MNI INTERVIEW: Canada Home Agency Sees Deeper Supply Shortfall
MNI (OTTAWA) - Canada's affordable housing shortage is seen worsening over the rest of this decade as a construction industry led by smaller firms struggles to find workers and capital to double the pace of starts, the federal housing agency's chief economist told MNI.
“There isn’t necessarily enough idle labor to just double the pace of housing starts.
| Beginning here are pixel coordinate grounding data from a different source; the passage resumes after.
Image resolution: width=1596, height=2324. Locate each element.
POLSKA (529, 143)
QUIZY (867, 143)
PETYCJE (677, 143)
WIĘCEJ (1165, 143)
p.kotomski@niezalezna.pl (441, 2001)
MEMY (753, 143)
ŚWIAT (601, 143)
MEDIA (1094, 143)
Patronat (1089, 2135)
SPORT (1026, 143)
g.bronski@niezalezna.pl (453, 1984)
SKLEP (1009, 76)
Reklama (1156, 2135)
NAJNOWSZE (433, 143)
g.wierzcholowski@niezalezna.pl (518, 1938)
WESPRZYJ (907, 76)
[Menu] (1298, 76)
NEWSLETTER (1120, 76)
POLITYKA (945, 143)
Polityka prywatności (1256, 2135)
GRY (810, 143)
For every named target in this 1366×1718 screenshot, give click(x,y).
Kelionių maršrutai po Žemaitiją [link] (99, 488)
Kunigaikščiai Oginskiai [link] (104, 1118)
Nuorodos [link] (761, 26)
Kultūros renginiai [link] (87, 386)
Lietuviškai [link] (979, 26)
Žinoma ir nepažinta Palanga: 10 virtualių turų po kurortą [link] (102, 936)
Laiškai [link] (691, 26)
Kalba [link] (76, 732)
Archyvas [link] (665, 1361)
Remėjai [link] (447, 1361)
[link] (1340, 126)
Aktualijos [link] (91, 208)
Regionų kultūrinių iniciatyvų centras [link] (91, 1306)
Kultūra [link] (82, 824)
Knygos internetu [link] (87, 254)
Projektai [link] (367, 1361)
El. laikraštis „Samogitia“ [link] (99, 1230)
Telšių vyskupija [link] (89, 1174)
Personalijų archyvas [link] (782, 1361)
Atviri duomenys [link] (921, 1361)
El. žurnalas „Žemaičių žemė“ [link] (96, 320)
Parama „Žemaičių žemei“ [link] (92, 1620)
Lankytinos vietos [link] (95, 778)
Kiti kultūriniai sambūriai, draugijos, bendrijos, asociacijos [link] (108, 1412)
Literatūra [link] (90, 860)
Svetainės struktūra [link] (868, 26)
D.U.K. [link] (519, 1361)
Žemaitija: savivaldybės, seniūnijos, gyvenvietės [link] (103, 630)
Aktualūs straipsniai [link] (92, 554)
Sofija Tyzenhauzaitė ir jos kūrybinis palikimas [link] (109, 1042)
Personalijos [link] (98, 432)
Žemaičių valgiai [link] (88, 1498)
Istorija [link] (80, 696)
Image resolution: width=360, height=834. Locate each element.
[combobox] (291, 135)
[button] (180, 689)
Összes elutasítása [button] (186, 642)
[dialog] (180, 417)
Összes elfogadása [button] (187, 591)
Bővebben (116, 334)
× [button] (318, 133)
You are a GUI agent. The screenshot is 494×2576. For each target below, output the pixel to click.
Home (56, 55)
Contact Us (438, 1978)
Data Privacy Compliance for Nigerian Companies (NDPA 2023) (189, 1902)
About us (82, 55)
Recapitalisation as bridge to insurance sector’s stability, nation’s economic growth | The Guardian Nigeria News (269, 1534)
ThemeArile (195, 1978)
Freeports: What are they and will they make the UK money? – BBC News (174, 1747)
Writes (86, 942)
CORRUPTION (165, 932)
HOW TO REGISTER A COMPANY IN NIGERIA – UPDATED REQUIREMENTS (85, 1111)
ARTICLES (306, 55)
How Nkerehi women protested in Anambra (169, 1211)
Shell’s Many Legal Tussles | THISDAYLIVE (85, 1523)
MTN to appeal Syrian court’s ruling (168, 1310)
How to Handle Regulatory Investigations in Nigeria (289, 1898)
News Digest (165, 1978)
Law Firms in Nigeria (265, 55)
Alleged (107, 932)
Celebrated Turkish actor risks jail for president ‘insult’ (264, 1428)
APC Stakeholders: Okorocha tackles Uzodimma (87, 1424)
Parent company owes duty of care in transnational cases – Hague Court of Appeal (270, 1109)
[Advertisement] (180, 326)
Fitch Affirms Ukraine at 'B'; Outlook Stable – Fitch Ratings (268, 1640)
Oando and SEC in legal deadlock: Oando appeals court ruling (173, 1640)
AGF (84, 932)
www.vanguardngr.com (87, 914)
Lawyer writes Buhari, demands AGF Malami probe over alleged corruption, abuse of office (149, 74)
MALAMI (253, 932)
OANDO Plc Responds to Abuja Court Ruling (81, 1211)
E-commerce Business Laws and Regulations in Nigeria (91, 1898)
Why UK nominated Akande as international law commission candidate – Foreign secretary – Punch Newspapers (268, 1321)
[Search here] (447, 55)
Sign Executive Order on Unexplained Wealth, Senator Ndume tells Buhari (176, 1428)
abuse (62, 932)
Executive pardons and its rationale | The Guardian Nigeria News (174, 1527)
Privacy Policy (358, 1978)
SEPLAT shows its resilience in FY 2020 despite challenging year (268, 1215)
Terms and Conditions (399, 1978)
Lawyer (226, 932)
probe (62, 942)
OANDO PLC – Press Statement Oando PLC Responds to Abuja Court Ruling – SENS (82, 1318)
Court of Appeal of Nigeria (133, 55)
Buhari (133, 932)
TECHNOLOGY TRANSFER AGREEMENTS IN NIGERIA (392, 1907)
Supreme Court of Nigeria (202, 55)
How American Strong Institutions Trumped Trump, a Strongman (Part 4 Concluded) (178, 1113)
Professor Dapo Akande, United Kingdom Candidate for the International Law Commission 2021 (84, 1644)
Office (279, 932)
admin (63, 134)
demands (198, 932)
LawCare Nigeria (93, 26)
We’re going to have to find new ways to do that, whether it’s using robotics in factories to produce homes, or whether it’s 3D printing,” Bob Dugan of CMHC said on MNI's podcast.
“One of the struggles there though is in Canada, unlike some other countries, a lot of our builders are fairly small-scale operations,” he said, contrasting it to U.S. firms often listed on major stock exchanges. “For the smaller enterprises, capital deepening isn’t an obvious thing to be able to do.”
Housing demand has grown by leaps and bounds for much of the period since the global financial crisis of 2008, encouraged by Canada's stable banks that continued to lend and more recently by record immigration. While sound regulation has kept Canada from the kind of crashes seen in the U.S. and parts of Europe, the need to boost housing supply rather than manage demand has contributed to a larger imbalance in the market, he said.
THE BIGGER WORRY
“My bigger worry honestly is more in the longer term and the issue that the housing market is fundamentally under-supplied,” Dugan said.
“We estimate that by 2030, the shortage in supply is going to grow and not get smaller than where it is today and will grow to about 3.5 million units," he said. “Our forecast is for housing starts over the next five or so years to average somewhere between 200,000 and 225,000 starts per year, which is a reasonably strong pace of housing starts, but we’d have to more than double that to eliminate the supply gap.”
Rental markets have also jumped as families struggle to move up the property ladder. Rates charged when a unit outside of rent control changes hands rose 24% nationwide last year, Dugan said.
That kind of housing inflation is one reason the Bank of Canada has stuck to quarter-point rate cuts while the Federal Reserve opened with a half-point move. Anger over the cost of living is also threatening the end of Justin Trudeau's nearly decade-long run as prime minister. (See: MNI INTERVIEW: BOC Open To 50BP Oct Cut: Ex Adviser Williamson)
CUTTING TO NEUTRAL
In the past even modest rate cuts often unleashed a fresh housing boom, but sales have been tepid since the Bank began cutting rates in June. Dugan said falling per-capita GDP has been holding buyers back but some momentum will return as the Bank keeps cutting, Dugan said.
“We’ve had a fairly weak economy for the past year or so,” he said. “To many households, it probably feels like a recession.” (See: MNI INTERVIEW: BOC Needs Faster Cuts, Labour Congress Says)
Governor Tiff Macklem will cut his overnight rate from today's 4.25% to somewhere around neutral, Dugan said. “We think that’s where the Bank is going to cut to, about 2.5% and they can go lower if there’s a recession or something bad happens.”
“Inflation is back down closer to target, which should give the Bank of Canada confidence,” Dugan said. "Even if growth does accelerate a little bit, there’s enough excess capacity that it shouldn’t re-ignite inflation immediately, at least not to levels that would require the Bank to pause.”
With the yield curve inverted there will be less relief for mortgage borrowers like those seeking the popular five-year fixed product, Dugan said. Others who are renewing also face a "cliff" because their new rates will be much higher, he said. Bigger monthly payments are “going to squeeze incomes at the margin,” Dugan said, limiting gains in housing and the wider economy.